A story I heard yesterday from an Israeli journalist: A call goes out to all nations to find a way to take human beings to Mars. The United States announces a plan that will take thirty years, but it will bring a human mission to Mars and bring them home. The Israelis announce they can have a ship ready in FIVE years and will successfully land their crew on Mars. They just won’t have a plan to bring them home. “Once they are there, they can figure that part out.” The upshot is that, at least according to one journalist, Israel has many strengths but doesn’t always consider the long picture.

These days it seems like much of our political discourse throughout the world is playing by those rules. We vote for what or who feels good in the moment, not remembering, as Kennedy once said, that people campaign in poetry but they govern in prose. One of the reasons I like the American Jewish Committee is that it is all about the long view.
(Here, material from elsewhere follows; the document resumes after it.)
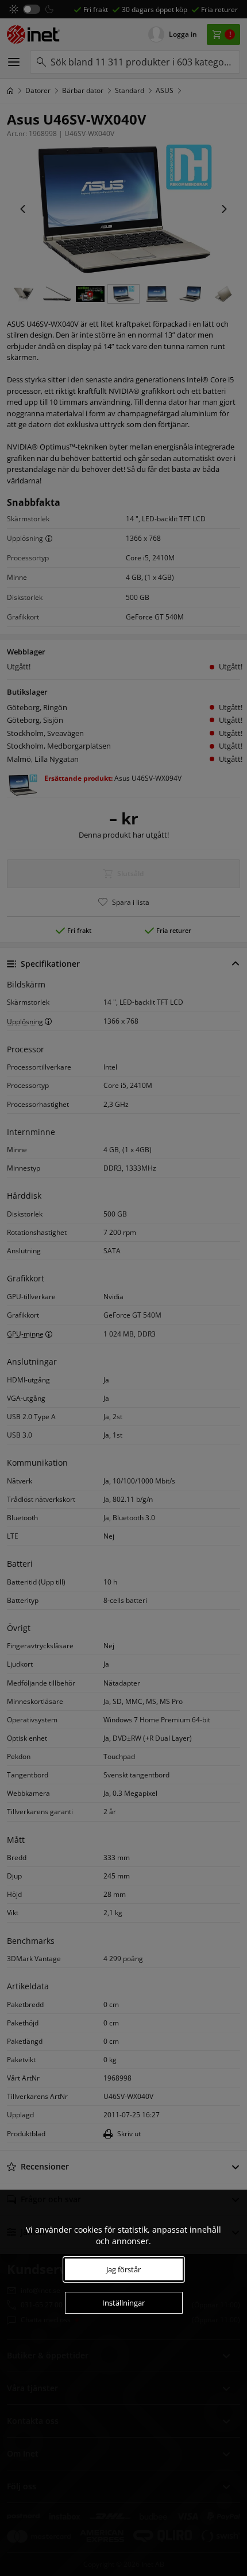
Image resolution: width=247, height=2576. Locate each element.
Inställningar (123, 2303)
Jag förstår (123, 2269)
Unlike many Jewish and political organizations, the AJC was founded in 1906 on the strength of important and serious conversations with movers and shakers (or future ones) from the places of power in the world.

This year’s Global Forum, certainly delivered. In an age of political vulgarity, I only saw here in Washington old fashioned civility and intellectual inquiry. Excellent speakers presented their views on the current challenges of foaming antisemitism (A.K.A., Boycott, Divestments, and Sanctions) and the security and political challenges facing Israel. The aftermath of the Iran deal was addressed but without rancor. We were also inspired by moral courage of such greats at the Air France pilot who forty years ago would not abandon his Jewish passengers in Uganda, and the current college students who stand up to bigotry and racism on campus.

I am so proud and pleased that Chicago has such a vibrant AJC chapter. More than one hundred came to the Forum, many Temple Sholom members. 110 years ago, AJC was begun to fight antisemitism and advocate for the Jewish people and global human rights. It’s mission has never been more timely.